First, the legal challenges to the Florida law should answer two questions:
Can states legally ban minors’ access to social media?
Will there be a way of blocking minors’ access that is effective and also acceptable from a privacy and civil liberties perspective?
It could take years, and a trip to the Supreme Court, to resolve the legal question. By that time, the practical question about blocking should be better understood, both from the experience in Florida and in places outside the U.S. that are attempting bans.
The second track is the lawsuits against the social media companies, which could cut in either direction.
If courts consistently reject addiction-based theories, then both lawsuit-driven redesign and legislative bans may hit a wall. In that case, the status quo could largely persist.
But if the social media companies start losing lawsuits, the companies may make a choice similar to the one made by cigarette manufacturers in the 1990s: stop defending the existing business model and instead reshape it—“voluntarily”—under mounting legal and financial pressure.
In that scenario, a new model of “safe social” could emerge. Features associated with addictive use would be removed, limited, or redesigned for underage users.
If that occurs, the rationale for outright bans may weaken. Florida’s law rests on the premise that mainstream platforms are built around addictive features incompatible with child well-being. If those features are materially altered for minors, courts and lawmakers may conclude that less restrictive alternatives are available.
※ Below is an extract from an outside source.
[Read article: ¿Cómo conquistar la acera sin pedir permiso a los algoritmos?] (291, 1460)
In short, the lawsuits may do more than assign blame. They could either preserve the status quo or redefine what safe social media looks like, recasting the debate over whether bans are necessary at all.
Finally, there is a wildcard in Congress. The Kids Off Social Media Act (KOSMA) has bipartisan sponsorship in the Senate and House, plus the endorsement of 40 states’ attorneys general. It would prohibit social media accounts for children under 13 and restrict personalized recommendation systems for users under 17. It would not overrule stricter state laws like Florida’s, but if enacted, it could lessen the incentive for other states to pursue their own, more sweeping bans.
Versions of similar youth online safety proposals have stalled in prior Congresses, so KOSMA’s fate is uncertain. Regardless of KOSMA’s outcome, Florida remains the most consequential U.S. test of how far a state can go in restricting minors’ access to social media.